Really, it makes no difference whether the father sees the child regularly or not.  By moving overseas, you are most certainly making it virtually impossible for them to have any kind of relationship.
Handle every stressful situation like a dog........if you can't play with it or eat it, pee on it and walk away.......

Sadene


Well we will be working on getting the passport sorted eventually. As it stands we aren't looking to do this for at least 3-4 years. A lot can happen in that timeframe and personally I have no intention of stopping any kind of relationship between my son and his father. His father does that well enough on his own. I've known others to take teens and relocate and I would be more than willing to help the costs of allowing him to see his son on the normal visitations but that would presume he would even try. But from what I've gathered from others I can go back to the court and the mere fact his father still owes backsupport, cannot provide for his son, has no contact with his son (via phone or visitation) and he himself moved states away the moment we divorced may prove in our favor. I plan to go by the rules and courts and have no plans to do otherwise. My main question here was what are the legal procedures needed to be followed if this is the course I do intend to follow.

Kitty C.

Well, if you're thinking of waiting 3-4 years, why not just wait until he turns 18, then he can decide for himself if he wants to go?  Saves you a tremendous amount of hassle, stress, money, and time..........

And if you're looking at doing this so far in the future, there's no point is wasting your money going to court now.  They probably won't rule on something that might happen that far into the future.
Handle every stressful situation like a dog........if you can't play with it or eat it, pee on it and walk away.......

Sadene

We were originally going to wait till he was graduated but my husband (i'm remarried) is wanting to move back to his home country of the UK.  For now we were just trying to get an idea of what options might be available to us. I know in TX the court can take into consideration a child's decision at age 12 on where he/she wants to live. We may still wait and anything we do won't be till closer till we actually decide to go, but we'd hoped to get some idea of what the legal procedures would be if we chose to go earlier than 8 years from now.

MomofTwo

All of those things you mentioned (no child support, no calls, no visitation used, him moving away from the child) would all weigh heavily in a relocation request.

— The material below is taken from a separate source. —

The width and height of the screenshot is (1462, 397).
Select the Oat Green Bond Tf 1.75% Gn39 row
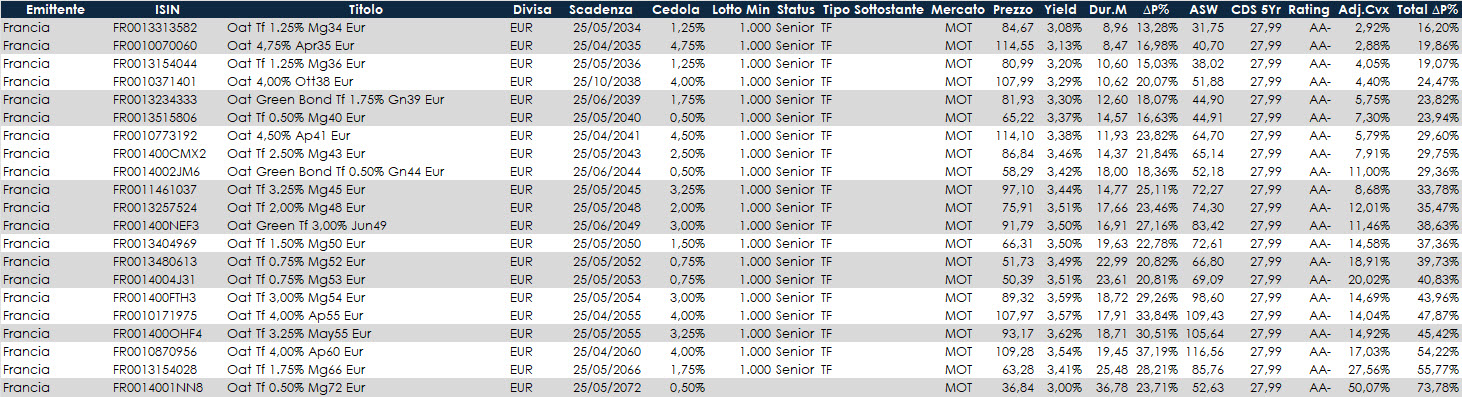point(731,99)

Do yourself a huge favor, even if you opt to wait a few years, keep meticulous records of all of those things...how many times Dad calls (keep your phone company records), visitation used, create logs for all of this and keep track of it.  It will make a difference down the road in supporting your request.  If you can show the courts Dad doesn't call, doesn't pay support, doesn't want visitation, ... the courts are more likely to order the relocation.


Davy

Most TX courts will likely frown heavily on an international relocation irregardless of other circumstances.   

You might try Floriduh.... the "come on vacation leave on probation" state.

Sadene

Quote from: MomofTwo on Sep 01, 2009, 02:05:49 PM
All of those things you mentioned (no child support, no calls, no visitation used, him moving away from the child) would all weigh heavily in a relocation request.

Do yourself a huge favor, even if you opt to wait a few years, keep meticulous records of all of those things...how many times Dad calls (keep your phone company records), visitation used, create logs for all of this and keep track of it.  It will make a difference down the road in supporting your request.  If you can show the courts Dad doesn't call, doesn't pay support, doesn't want visitation, ... the courts are more likely to order the relocation.



Thanks for the suggestion.  It's easy enough to keep the records since he doesn't really do anything.  We are going to keep a running log with dates etc and will reach out to a lawyer if we end up trying to do so sooner. 

I've found quite a few lawyers that specialize in relocation both in the states and out of so I'll make sure to go with one of those if we go forward.

As for the last post about moving to FL. No way.  That's where the ex is and his temper is not something I want to move closer to. Can we say stalking?

Thank you again for all the suggestions.